1870-е гг. ознаменовались подъёмом славянского движения в России. Это объяснялось тем, что в 1875 г. в Боснии началось восстание местных сербов против турецкого ига. Вскоре началось восстание и в Болгарии, и на помощь своим соплеменникам готовилось выступить маленькое княжество Сербия. В Сербию устремились сотни русских добровольцев. Естественно, Черняев также не мог остаться в стороне. Он был в числе самых первых и самого высокого звания из числа русских военных, предложивших свои услуги сербскому князю Милану Обреновичу4. Следует заметить, что через славянские комитеты И.С. Аксакова5 Черняев установил связь с Сербией ещё до 1876 года. Однако выехать в Сербию опальному генералу было не просто. Налицо две причины, которые могут объяснить подобное явление.
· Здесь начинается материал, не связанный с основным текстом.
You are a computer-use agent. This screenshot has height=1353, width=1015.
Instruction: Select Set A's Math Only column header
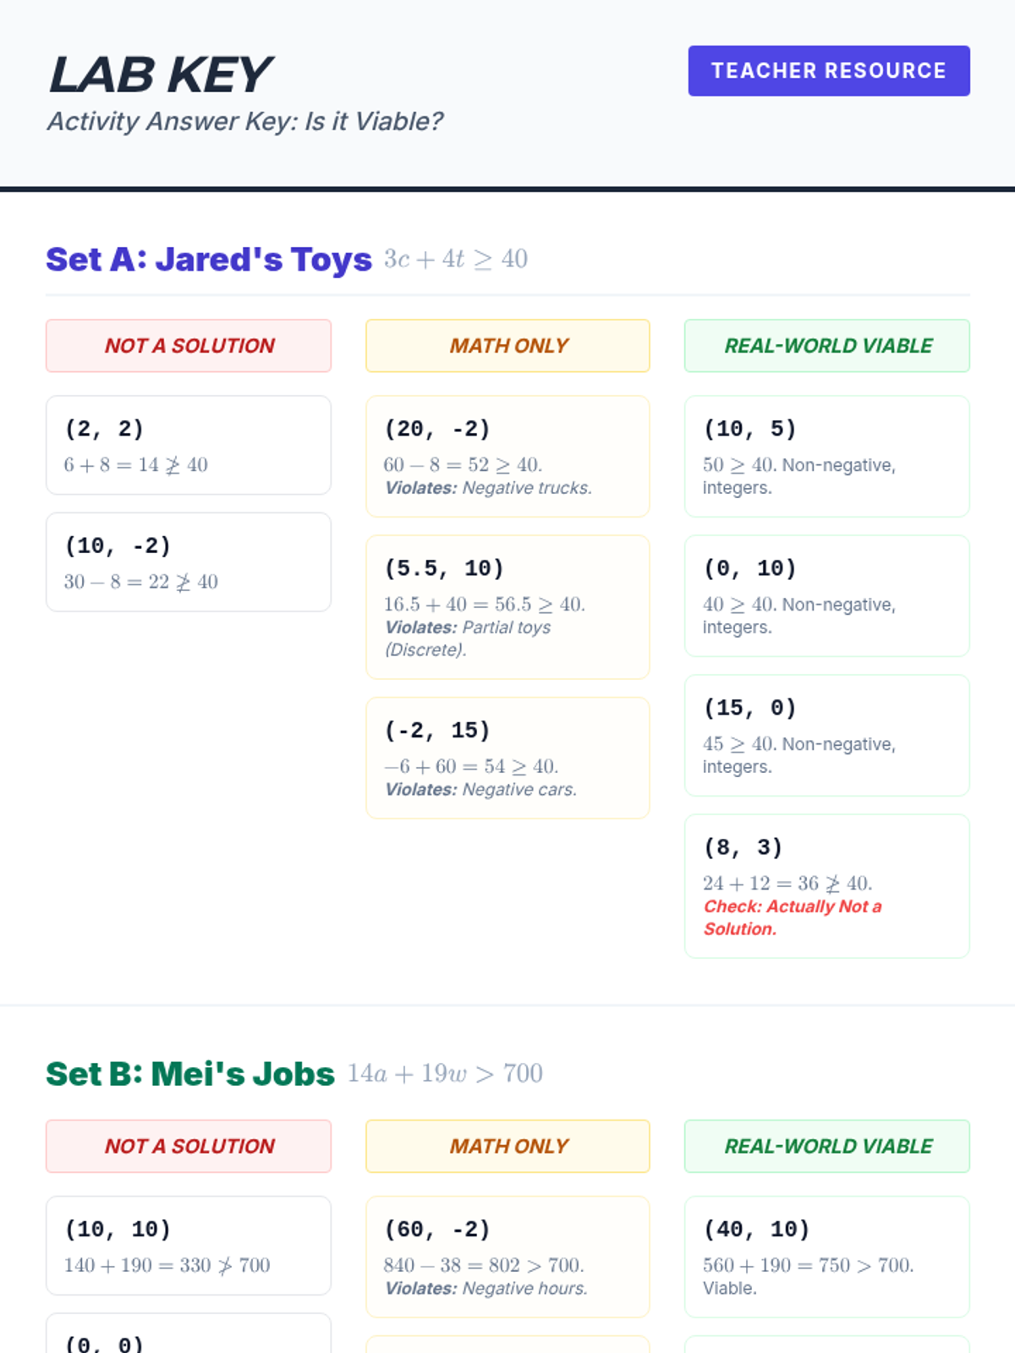(508, 346)
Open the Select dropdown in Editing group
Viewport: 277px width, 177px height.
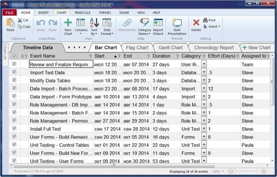(214, 26)
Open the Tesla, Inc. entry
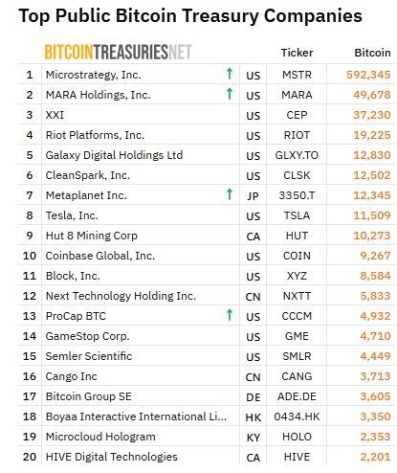 point(72,215)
Во-первых, официальный Петербург был крайне консервативен в своих воззрениях и очень осторожно относился к любому веянию свободы на Балканах, хотя это и способствовало ослаблению Турции как его геополитического соперника. В своё время в России не вняли призывам эллинов помочь их восстанию против Турции. То же самое повторилось и в канун Апрельского восстания в Болгарии 1876 года. А позднее, с большим подозрением относясь к болгарским либералам, царское правительство поддержало государственный переворот болгарского князя Баттенберга, отменившего либеральную конституцию и установившего самодержавное правление. В связи с этим, в одном из донесений русского посольства в Петербург из Болгарии констатировалось, что Россия не оправдала ожидания болгар, её «беспрестанная перемена взглядов ... переход от Тырновской конституции к едва замаскированному деспотизму ... поколебали наш нравственный кредит».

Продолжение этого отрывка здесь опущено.